[Extracted records]
########################################
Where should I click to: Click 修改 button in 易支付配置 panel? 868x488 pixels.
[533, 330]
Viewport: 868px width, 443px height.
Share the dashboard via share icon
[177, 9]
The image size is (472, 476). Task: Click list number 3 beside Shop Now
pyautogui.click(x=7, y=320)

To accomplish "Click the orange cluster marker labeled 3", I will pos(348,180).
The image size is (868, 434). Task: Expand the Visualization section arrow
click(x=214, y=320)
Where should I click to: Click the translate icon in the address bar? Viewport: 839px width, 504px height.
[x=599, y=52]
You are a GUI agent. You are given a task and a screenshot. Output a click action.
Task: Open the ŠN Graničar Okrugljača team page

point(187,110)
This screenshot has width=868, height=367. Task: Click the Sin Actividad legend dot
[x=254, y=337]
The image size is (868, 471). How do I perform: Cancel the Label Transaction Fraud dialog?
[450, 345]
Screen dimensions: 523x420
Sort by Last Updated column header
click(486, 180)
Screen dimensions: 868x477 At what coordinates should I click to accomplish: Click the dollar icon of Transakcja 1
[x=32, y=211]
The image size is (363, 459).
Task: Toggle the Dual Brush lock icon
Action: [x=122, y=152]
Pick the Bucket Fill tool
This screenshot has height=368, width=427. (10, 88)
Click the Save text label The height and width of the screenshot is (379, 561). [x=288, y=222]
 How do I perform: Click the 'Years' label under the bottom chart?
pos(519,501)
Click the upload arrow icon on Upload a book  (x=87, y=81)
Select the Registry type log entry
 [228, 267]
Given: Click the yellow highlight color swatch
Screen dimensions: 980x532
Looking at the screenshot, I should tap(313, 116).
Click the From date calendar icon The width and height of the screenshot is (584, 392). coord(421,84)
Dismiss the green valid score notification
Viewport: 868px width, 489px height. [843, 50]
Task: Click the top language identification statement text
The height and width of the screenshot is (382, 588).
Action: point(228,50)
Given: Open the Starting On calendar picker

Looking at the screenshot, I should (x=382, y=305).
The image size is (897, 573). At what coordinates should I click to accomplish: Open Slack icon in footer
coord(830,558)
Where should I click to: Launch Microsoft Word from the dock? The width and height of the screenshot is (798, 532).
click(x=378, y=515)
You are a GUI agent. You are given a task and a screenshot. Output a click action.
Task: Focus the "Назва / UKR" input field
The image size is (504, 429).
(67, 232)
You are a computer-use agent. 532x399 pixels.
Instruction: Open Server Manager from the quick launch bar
########################################
What this task involves. Match on "text" and copy out every line of the entries that contains it.

Answer.
Click the Save text label The height and width of the screenshot is (379, 561). [x=288, y=222]
Task: Click the top language identification statement text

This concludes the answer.